* [Input for this task]
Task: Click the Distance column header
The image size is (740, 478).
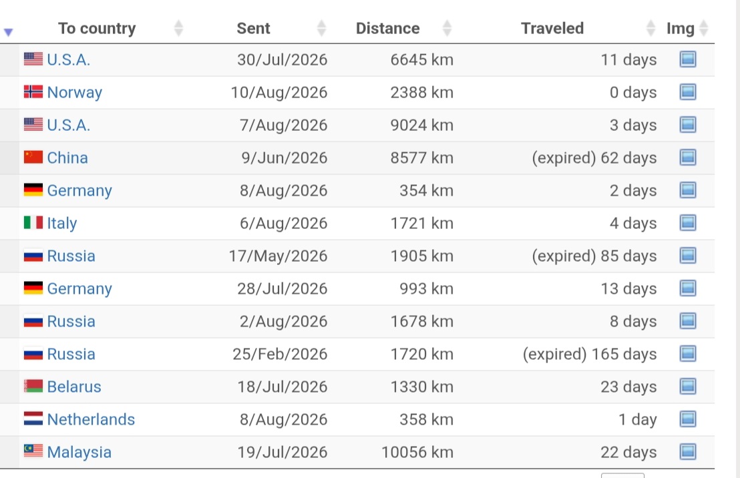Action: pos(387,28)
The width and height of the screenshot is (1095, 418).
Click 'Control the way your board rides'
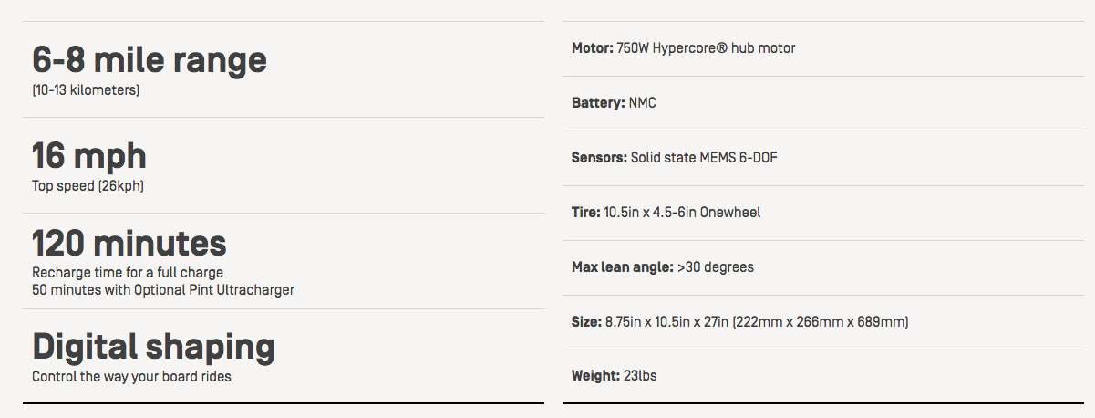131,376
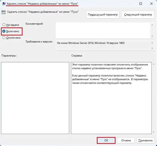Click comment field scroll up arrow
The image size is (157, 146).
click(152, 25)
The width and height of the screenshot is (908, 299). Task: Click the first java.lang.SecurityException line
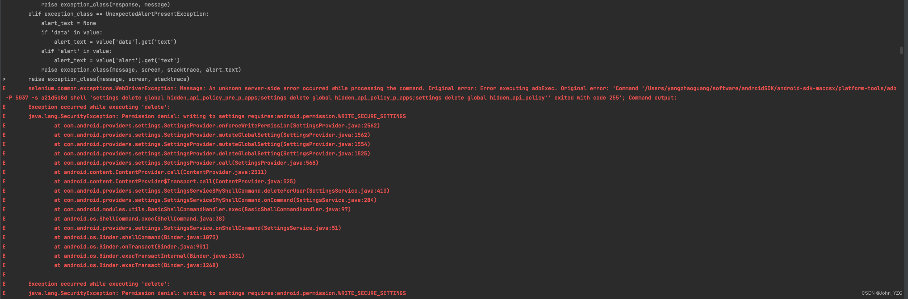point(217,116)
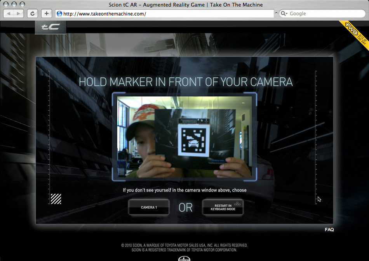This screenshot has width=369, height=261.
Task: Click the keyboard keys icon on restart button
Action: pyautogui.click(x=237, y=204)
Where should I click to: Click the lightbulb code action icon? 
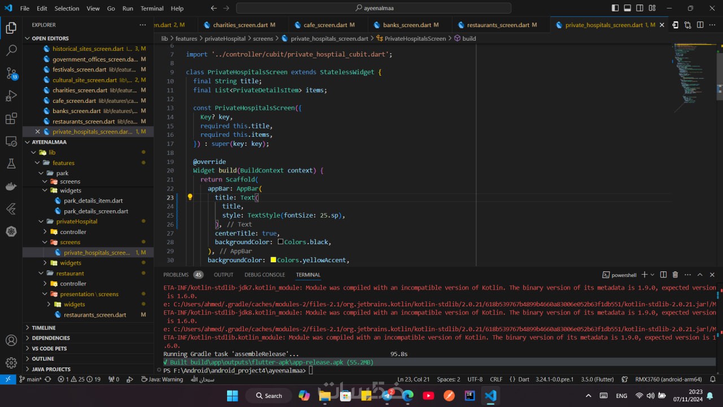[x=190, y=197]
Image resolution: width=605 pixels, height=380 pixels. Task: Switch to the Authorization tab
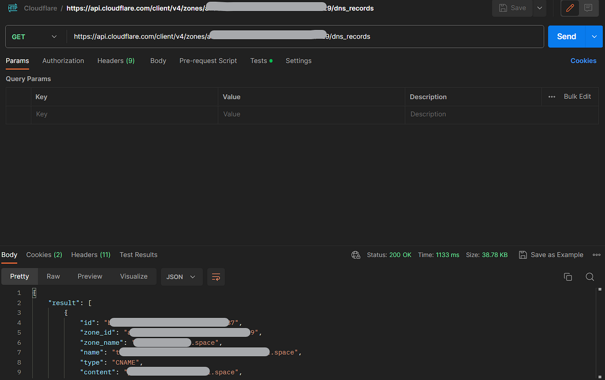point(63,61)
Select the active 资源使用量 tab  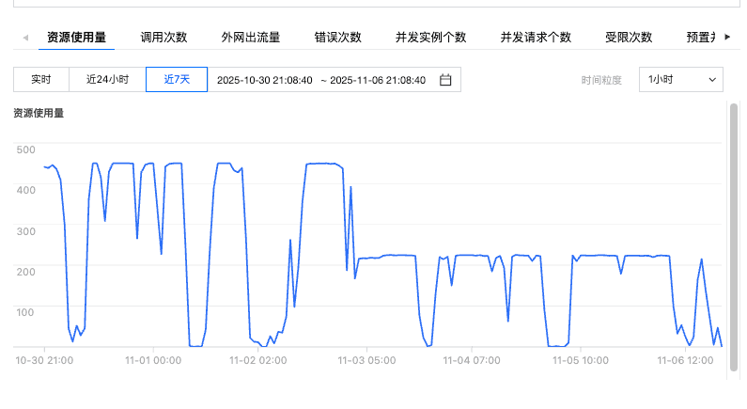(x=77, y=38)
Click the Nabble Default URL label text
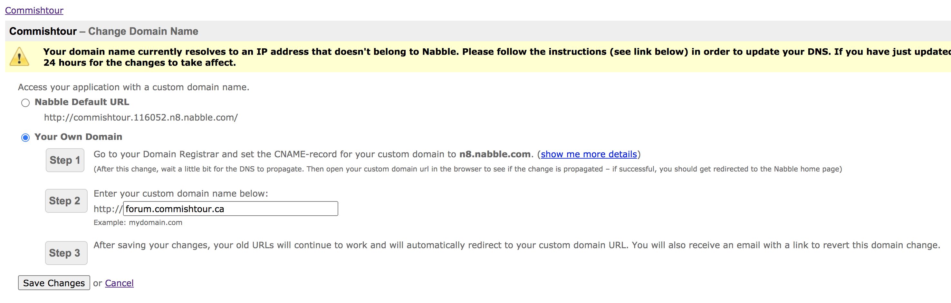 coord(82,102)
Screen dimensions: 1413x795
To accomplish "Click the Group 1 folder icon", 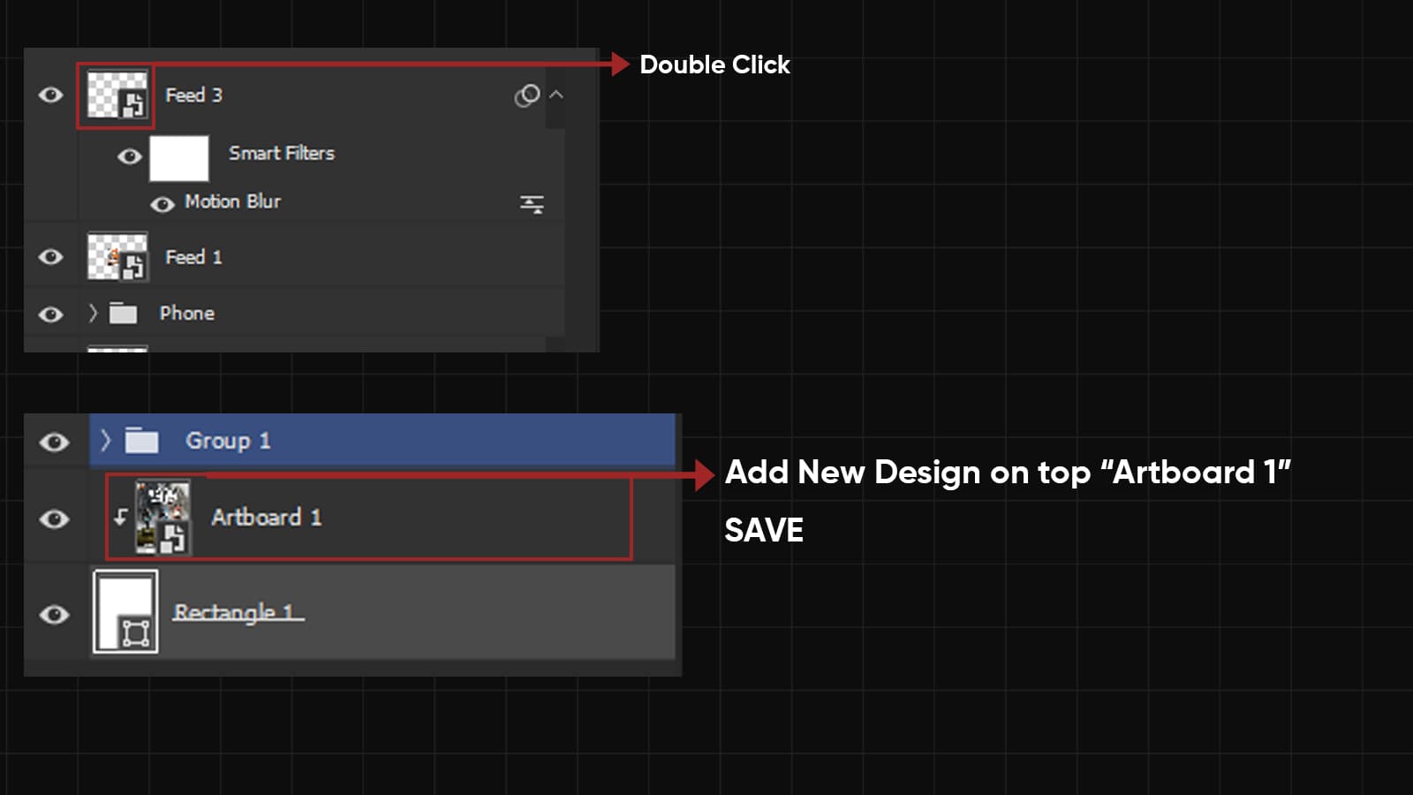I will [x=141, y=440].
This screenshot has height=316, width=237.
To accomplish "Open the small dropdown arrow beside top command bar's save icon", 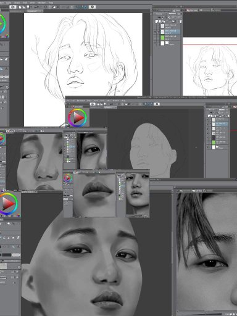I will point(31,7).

* [Your task]
Quote the material word for word, from its first line through the line containing "point(63,61)", with both ends included. Leave out the pictures.

* [Task solution]
Task: Click the Distance column header
The image size is (740, 478).
Action: pos(387,28)
The width and height of the screenshot is (1095, 418).
Click 'Control the way your board rides'
131,376
Click comment field scroll up arrow
The image size is (157, 146).
click(152, 25)
The width and height of the screenshot is (908, 299). Task: Click the first java.lang.SecurityException line
point(217,116)
This screenshot has width=369, height=261.
Task: Click the keyboard keys icon on restart button
Action: pyautogui.click(x=237, y=204)
Where should I click to: Click the lightbulb code action icon? 
[x=190, y=197]
Image resolution: width=605 pixels, height=380 pixels. Task: Switch to the Authorization tab
point(63,61)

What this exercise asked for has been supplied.